» Records for this task
-*-*-
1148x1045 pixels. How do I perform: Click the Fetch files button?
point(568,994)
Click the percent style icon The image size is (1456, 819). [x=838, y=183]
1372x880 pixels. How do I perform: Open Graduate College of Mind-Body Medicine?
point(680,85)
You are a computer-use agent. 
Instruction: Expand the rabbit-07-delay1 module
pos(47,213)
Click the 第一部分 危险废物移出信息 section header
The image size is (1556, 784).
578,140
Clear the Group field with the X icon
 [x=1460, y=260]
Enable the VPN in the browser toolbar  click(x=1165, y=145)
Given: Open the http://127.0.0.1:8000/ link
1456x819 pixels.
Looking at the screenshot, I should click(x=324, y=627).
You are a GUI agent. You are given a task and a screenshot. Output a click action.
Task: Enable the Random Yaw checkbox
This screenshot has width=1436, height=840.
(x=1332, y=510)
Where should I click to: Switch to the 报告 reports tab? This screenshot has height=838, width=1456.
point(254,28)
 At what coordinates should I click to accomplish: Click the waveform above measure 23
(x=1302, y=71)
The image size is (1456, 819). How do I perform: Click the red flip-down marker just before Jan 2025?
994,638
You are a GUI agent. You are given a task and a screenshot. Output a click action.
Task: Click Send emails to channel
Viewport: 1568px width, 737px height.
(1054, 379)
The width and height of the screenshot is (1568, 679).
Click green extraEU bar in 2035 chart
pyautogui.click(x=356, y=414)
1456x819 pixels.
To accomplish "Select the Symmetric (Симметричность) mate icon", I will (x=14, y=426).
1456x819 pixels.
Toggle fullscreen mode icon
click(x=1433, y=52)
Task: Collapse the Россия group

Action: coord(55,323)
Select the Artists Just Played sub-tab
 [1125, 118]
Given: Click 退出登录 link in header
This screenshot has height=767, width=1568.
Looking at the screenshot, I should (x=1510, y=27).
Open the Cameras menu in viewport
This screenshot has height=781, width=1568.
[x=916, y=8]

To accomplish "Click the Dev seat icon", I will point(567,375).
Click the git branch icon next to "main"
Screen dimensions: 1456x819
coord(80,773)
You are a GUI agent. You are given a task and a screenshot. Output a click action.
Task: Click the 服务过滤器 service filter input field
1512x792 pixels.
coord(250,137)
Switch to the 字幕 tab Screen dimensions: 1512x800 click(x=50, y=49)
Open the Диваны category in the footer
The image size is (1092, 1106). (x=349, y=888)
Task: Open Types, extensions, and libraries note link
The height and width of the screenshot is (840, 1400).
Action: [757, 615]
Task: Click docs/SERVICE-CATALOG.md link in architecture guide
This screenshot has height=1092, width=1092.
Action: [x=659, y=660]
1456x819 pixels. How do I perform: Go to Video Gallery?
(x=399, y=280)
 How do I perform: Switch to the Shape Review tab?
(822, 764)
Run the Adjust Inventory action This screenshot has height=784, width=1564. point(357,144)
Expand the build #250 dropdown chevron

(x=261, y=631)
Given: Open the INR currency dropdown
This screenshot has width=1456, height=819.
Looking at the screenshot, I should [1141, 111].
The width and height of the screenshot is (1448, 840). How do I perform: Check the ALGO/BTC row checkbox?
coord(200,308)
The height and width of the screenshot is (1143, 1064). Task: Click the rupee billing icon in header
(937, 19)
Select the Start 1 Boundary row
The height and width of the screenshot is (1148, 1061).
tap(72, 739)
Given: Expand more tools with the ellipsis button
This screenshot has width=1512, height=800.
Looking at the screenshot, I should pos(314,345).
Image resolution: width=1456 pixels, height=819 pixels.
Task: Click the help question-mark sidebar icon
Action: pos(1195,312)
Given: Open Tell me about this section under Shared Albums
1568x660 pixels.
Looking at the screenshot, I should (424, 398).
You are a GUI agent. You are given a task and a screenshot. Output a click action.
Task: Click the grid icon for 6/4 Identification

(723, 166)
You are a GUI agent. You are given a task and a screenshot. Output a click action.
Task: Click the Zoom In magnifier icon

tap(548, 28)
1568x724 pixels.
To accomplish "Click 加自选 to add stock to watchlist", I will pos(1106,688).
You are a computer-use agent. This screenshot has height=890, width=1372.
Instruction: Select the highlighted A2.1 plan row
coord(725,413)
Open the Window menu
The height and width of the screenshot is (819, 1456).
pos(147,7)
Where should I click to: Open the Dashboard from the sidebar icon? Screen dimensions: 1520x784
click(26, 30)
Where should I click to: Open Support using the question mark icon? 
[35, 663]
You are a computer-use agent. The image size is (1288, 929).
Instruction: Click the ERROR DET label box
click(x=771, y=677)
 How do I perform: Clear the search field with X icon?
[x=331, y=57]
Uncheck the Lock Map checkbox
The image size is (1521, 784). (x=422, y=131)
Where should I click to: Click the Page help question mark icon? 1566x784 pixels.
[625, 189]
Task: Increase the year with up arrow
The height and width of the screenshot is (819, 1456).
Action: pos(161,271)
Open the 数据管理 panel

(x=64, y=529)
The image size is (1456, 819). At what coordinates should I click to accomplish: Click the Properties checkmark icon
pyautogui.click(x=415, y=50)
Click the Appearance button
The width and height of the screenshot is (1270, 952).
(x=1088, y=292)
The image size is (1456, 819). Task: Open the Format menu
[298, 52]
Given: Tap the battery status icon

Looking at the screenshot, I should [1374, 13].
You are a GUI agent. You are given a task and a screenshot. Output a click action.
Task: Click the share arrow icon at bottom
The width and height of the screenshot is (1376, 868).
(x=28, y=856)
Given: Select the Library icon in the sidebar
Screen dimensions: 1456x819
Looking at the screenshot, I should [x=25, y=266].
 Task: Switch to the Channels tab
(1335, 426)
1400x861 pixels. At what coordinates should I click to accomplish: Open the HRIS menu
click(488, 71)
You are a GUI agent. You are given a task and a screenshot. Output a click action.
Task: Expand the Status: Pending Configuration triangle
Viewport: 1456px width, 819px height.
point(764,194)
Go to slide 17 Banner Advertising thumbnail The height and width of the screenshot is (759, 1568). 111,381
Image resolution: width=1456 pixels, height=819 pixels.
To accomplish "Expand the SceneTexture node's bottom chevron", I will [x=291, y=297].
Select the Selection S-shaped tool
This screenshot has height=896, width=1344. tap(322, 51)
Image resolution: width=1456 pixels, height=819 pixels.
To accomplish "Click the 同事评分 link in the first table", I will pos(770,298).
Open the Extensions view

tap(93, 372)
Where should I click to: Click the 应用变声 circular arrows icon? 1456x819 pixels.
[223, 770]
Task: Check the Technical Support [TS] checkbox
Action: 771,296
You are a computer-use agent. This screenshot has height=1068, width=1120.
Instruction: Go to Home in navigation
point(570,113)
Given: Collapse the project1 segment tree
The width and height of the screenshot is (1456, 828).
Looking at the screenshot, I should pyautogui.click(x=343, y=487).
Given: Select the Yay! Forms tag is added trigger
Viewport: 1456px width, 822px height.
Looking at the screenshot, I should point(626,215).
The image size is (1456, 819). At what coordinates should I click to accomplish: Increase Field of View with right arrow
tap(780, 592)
-*-*-
Print each line, exactly as written, from the one that contains "The width and height of the screenshot is (1456, 828)." to the end of the data above, with both end lines included and nothing else.

» Answer to this problem
The width and height of the screenshot is (1456, 828).
Looking at the screenshot, I should pyautogui.click(x=343, y=487).
Given: Select the Yay! Forms tag is added trigger
Viewport: 1456px width, 822px height.
Looking at the screenshot, I should point(626,215).
The image size is (1456, 819). At what coordinates should I click to accomplish: Increase Field of View with right arrow
tap(780, 592)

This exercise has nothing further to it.